Available data Block Start

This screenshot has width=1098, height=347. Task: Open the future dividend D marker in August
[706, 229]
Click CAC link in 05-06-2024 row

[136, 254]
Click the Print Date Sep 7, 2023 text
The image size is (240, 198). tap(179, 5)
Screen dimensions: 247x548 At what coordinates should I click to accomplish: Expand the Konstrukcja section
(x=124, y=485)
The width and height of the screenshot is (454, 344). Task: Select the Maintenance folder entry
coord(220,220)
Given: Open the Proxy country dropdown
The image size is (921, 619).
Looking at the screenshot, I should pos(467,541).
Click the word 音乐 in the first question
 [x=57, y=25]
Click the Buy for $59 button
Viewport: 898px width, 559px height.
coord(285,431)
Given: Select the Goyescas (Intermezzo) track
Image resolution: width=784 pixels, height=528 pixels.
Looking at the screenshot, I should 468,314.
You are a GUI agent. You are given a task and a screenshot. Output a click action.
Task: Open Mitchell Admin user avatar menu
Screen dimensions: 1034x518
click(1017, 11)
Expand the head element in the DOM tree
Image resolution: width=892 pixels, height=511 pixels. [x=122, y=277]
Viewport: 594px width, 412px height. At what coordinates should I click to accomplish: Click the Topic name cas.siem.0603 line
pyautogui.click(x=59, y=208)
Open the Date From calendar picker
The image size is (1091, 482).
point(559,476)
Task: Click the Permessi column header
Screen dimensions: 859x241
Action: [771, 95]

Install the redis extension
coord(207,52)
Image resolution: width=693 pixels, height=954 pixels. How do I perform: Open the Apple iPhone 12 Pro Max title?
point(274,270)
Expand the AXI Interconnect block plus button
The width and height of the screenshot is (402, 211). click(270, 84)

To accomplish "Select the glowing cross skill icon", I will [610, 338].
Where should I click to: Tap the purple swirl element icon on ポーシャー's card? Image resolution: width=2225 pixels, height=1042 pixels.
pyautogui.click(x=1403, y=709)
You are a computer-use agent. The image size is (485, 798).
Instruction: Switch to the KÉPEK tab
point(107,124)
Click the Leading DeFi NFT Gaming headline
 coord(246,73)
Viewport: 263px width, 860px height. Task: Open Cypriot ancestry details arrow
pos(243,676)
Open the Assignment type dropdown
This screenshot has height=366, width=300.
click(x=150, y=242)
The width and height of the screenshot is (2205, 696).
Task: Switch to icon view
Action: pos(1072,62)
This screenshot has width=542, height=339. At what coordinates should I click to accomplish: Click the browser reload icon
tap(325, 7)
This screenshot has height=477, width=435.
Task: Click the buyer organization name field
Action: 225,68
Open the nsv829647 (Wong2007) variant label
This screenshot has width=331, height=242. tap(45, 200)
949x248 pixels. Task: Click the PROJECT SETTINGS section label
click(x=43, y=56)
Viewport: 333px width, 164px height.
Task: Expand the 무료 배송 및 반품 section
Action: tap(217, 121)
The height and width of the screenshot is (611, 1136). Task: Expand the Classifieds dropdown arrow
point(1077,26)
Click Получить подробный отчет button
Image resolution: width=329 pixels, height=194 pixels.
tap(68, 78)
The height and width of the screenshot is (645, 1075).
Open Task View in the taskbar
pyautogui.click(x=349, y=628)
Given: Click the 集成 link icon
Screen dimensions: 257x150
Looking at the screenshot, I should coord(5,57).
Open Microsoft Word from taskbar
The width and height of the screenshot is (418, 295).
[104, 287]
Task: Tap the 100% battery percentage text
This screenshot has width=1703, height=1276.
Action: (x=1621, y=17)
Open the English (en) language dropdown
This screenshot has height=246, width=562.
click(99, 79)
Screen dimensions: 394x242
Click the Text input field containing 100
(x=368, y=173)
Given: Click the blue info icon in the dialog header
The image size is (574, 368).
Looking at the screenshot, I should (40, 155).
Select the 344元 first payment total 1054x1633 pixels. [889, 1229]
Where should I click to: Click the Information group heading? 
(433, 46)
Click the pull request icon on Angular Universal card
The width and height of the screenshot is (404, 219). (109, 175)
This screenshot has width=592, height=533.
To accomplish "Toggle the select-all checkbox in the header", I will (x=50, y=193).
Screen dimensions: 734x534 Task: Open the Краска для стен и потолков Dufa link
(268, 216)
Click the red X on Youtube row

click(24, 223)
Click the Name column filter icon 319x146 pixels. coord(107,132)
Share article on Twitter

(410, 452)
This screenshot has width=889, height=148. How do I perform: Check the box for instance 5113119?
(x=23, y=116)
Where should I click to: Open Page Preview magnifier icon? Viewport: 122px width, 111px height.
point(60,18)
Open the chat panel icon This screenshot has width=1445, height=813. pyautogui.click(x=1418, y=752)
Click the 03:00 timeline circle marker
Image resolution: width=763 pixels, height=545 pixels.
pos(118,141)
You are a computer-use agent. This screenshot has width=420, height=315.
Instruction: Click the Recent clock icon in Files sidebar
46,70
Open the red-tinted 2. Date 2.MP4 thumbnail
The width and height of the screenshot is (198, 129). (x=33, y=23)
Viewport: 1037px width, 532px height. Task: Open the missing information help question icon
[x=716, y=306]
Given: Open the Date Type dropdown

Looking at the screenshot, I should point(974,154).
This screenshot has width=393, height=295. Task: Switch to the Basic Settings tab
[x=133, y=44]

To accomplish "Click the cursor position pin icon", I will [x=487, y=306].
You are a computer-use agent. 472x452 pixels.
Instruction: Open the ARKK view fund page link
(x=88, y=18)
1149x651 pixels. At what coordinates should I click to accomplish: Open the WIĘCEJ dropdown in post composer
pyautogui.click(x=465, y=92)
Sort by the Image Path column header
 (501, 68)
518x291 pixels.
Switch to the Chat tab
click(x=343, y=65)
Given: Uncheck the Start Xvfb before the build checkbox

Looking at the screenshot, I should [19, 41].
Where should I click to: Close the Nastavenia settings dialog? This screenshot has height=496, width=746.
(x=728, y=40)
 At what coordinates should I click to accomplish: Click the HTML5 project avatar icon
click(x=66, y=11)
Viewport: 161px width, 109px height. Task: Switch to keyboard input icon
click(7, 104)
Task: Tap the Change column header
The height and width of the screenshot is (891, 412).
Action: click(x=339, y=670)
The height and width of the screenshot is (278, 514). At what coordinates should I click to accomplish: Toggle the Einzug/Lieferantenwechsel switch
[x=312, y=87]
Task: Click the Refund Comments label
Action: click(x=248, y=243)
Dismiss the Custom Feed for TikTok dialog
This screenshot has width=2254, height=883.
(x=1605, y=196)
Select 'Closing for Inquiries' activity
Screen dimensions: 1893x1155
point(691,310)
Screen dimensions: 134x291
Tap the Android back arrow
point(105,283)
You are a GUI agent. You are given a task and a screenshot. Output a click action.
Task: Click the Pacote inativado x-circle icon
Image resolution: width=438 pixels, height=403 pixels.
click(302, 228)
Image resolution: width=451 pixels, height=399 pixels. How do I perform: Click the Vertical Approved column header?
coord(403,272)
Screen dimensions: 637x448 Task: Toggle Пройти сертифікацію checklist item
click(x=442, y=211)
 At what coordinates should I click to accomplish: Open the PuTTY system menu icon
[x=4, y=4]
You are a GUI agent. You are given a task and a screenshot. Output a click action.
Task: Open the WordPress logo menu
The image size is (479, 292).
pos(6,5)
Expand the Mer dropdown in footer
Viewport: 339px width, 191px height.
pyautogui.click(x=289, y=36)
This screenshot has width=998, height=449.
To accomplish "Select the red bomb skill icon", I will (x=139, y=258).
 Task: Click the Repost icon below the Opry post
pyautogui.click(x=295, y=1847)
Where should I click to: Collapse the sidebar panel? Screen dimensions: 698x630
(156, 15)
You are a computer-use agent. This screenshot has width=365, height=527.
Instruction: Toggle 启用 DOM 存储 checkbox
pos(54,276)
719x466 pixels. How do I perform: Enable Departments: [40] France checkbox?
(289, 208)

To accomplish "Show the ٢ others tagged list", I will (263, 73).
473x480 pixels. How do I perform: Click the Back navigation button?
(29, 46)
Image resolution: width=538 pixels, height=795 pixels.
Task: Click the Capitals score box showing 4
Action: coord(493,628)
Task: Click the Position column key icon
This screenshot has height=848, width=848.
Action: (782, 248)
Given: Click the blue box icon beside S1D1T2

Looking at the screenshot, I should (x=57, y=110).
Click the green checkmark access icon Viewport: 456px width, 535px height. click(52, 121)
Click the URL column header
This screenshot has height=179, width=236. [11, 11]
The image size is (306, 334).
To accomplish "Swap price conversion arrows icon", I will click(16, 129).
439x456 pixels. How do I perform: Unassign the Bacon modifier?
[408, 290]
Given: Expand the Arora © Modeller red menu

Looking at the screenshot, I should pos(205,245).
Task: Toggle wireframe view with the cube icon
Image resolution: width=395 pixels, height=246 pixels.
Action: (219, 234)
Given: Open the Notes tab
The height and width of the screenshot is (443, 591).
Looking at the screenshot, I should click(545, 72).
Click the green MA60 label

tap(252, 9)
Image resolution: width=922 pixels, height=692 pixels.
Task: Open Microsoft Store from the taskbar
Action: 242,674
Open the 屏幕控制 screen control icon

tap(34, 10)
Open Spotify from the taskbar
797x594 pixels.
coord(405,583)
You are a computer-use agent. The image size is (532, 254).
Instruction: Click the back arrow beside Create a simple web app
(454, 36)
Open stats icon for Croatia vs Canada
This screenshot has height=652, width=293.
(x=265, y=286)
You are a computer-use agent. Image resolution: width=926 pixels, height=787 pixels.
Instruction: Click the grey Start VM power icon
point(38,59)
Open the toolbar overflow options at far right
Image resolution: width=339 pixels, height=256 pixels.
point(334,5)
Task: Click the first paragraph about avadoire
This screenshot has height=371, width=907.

Available data Block End

▶ [Requirement]:
One line above contains "You are a computer-use agent. The image size is (532, 254).". Output that line and each one after it, word for word, and nothing else.

▶ [Task response]:
You are a computer-use agent. The image size is (532, 254).
Instruction: Click the back arrow beside Create a simple web app
(454, 36)
Open stats icon for Croatia vs Canada
This screenshot has height=652, width=293.
(x=265, y=286)
You are a computer-use agent. Image resolution: width=926 pixels, height=787 pixels.
Instruction: Click the grey Start VM power icon
point(38,59)
Open the toolbar overflow options at far right
Image resolution: width=339 pixels, height=256 pixels.
point(334,5)
Task: Click the first paragraph about avadoire
This screenshot has height=371, width=907.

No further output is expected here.